Em seu último show, a “corte suprema” no Brasil se debruçou sobre a monumental questão jurídica levantada em torno de André do Rap, um condenado por tráfico de drogas que faz parte da chefia do PCC em São Paulo – sua condenação, aliás, está confirmada tanto no TRF-3 como no Superior Tribunal de Justiça. Resolveu, com grande severidade, que ele deve continuar preso – mas só que isso não serviu para absolutamente nada, pois o ministro Marco Aurélio, pouco antes, tinha tomado a precaução de mandar soltar o homem. É óbvio que ele fugiu no ato.
Para que toda essa palhaçada? Por que, aliás, o STF ainda está mexendo com um criminoso condenado em terceira instância? Já não deu para saber se ele é culpado ou não?
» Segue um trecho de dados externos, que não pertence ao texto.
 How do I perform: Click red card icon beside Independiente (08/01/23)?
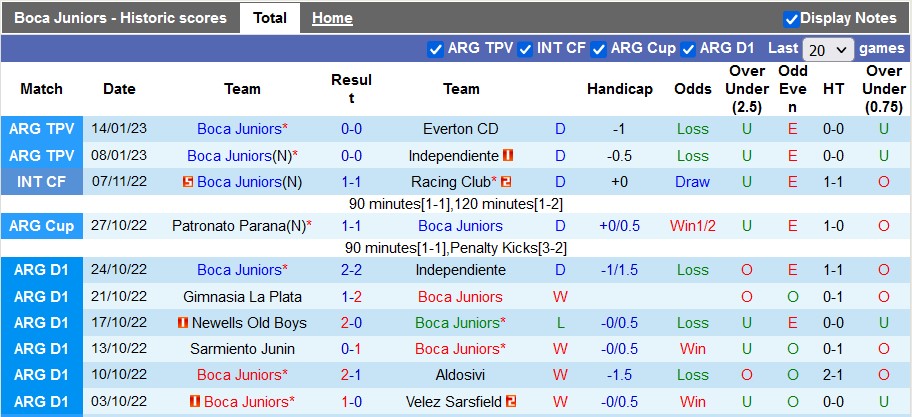tap(508, 156)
O vírus que provocou essa última alucinação do STF foi um dispositivo pró-crime introduzido, vejam só, no “pacote anticrime” que o Congresso aprovou em dezembro de 2019 – justo no pacote “anticrime”. O chefe do PCC achou que tinha direito a ser solto, pela tramoia legal enfiada dentro da lei. Recorreu ao ministro Marco Aurélio. Foi atendido na hora, com uma rapidez que, se fosse aplicada para os cidadãos comuns, faria do STF o tribunal mais eficiente do mundo.
Depois que o leite foi devidamente derramado, e o criminoso já estava devidamente longe, o plenário do STF, bravamente, se insurgiu contra a decisão “monocrática” de Marco Aurélio e decretou que a prisão de André do Rap estava confirmada – só que não havia mais “André do Rap” para ser preso. Ao fim, todos se deram muito bem. Marco Aurélio fez o que queria. Um ex-assessor seu, sócio da advogada que entrou com o habeas corpus em favor do condenado, ficou obviamente feliz. Os outros ministros fizeram papel de justiceiros a custo zero, proibindo que se soltasse um inimigo da sociedade depois que ele tinha sido solto. André do Rap, enfim, achou ótimo isso tudo.
É o império da lei à brasileira. Serve para todo mundo – menos para a população que tem o direito de ser protegida pela Justiça.